We sometimes take others as path posts, just as we might take the lead of a river. In my work, I often find myself following someone else’s path, or having to step into someone else’s shoes to see where the best course of action is to move. I find it often helps to remember the wisdom of a great woman. Her name is Maya Angelou, and she’s considered one of the great African-American writers of our time.

I find it often helps to remember the wisdom of a great woman. Her name is Maya Angelou, and she’s considered one of the great African-American writers of our time. She was a singer, poet, and activist who was also an expert on spirituality. While Angelou never practiced Buddhism in her life, her Buddhist teachings were very important to her. She wrote many books on the subject and was well known in the Buddhist community as a teacher. She also helped popularize meditation in African-American culture. In this video, Maya gives advice about discovering your spiritual path:  YouTube.

The Buddhist tradition is very interested ” in ” the individual as a creative and independent-thinking being.

” In this world, we all live a kind of duality — on the one hand, we’re stuck between our past and present; on the other, we find ourselves living in the imagination of future possibilities. This duality manifests in all kinds of ways, including as our self-doubt. We all have this feeling of self-doubt, because we fear being judged by our past, by our beliefs and by other people. This kind of fear is very common in everyone who is afraid of something. We are afraid of not knowing — of not being able to find out what we don’t know, and therefore becoming frustrated. What we need is wisdom, compassion, and courage. We need to find a way to let go of fear and to see the freedom that is within all of us. That freedom is what we’re here to find, and that’s why a teacher is so important. When we start the practice of meditation, we want to experience the real meaning we’re receiving.
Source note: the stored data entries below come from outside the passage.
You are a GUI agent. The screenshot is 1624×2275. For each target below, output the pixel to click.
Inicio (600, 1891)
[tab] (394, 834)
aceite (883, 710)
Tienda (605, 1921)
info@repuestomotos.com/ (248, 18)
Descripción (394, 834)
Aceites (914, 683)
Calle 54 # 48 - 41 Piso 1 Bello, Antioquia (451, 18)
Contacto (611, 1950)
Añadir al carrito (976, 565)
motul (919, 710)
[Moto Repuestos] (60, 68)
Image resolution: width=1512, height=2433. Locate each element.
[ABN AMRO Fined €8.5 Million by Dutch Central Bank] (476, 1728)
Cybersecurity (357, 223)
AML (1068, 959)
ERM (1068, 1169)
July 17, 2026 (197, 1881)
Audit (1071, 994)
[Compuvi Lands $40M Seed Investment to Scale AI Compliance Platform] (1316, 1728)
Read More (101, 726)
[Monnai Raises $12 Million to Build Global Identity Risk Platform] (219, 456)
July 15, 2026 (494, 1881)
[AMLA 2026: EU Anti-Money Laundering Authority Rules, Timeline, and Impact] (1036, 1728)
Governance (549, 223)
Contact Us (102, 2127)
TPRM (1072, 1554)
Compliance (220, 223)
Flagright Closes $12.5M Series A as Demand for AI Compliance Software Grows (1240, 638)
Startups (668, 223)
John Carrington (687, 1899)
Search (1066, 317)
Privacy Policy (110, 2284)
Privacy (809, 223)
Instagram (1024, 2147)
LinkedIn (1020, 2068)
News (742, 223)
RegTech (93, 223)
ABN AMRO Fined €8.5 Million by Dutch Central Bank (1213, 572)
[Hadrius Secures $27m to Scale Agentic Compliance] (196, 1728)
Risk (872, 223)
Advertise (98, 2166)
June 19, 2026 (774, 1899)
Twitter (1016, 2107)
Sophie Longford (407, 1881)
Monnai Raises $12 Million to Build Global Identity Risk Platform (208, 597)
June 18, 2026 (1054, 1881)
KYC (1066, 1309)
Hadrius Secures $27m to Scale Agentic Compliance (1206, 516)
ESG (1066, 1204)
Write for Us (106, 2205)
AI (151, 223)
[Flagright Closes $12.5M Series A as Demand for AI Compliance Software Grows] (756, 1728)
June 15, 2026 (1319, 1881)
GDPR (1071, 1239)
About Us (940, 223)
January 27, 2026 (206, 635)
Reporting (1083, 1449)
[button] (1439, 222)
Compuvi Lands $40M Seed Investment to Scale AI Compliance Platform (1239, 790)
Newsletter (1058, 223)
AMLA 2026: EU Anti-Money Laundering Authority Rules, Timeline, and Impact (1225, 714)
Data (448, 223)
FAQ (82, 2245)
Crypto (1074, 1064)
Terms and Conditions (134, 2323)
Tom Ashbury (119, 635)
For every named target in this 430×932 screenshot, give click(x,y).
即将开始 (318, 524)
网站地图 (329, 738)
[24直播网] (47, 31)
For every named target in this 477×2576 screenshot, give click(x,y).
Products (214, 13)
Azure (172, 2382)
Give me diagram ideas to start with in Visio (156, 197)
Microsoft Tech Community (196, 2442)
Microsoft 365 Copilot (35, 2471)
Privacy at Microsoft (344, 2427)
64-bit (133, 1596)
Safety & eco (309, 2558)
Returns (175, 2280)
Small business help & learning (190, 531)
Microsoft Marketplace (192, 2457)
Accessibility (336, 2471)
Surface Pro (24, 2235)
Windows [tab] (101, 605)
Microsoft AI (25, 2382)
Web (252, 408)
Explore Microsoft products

But in order to do this, we first have to understand the meaning of that particular experience. And to understand meaning means that we have to become comfortable with confusion. We must understand that we all have an inner sense of self. It isn’t the only sense of self, but it is the only sense of self that is a self that can think, feel, and understand. It’s also my inner self, my inner self, my inner self that is my self.

If we don’t experience meaning, we can go back to that inner sense of self which is more or less a self that has become alienated from us, or we can try and find new ways to express ourselves. We can express ourselves in poetry, or in another way, we can look into our own experience, see what life has to offer, and then use that to express ourselves for other people. The choice is ours.

I’ve mentioned some of my interest about being “authentic.” I’ve also heard that some of you have been involved in the “self-help movement”. This is a movement centered in a sense of authenticity and personal responsibility, with a focus on the individual, rather than a group, with a focus on changing an individual’s life, rather than a larger organization.  I think the concept of authenticity may even capture my spirit very well, as the true definition of authenticity is:

I feel I have a right to be myself.

I’m comfortable with this definition of authenticity as a Buddhist: my identity is my true essence, which is never my real life, but only my experience of being.   If I am myself, I find it difficult to be a destructive spirit.

I’ve often found that when I feel that I feel authentic and whole, that I feel whole in my life. And having a sense of authenticity has helped me to realize that there is enough “me” in my life to make room for those who don’t have my exact characteristics. It has helped to bring together different aspects of myself.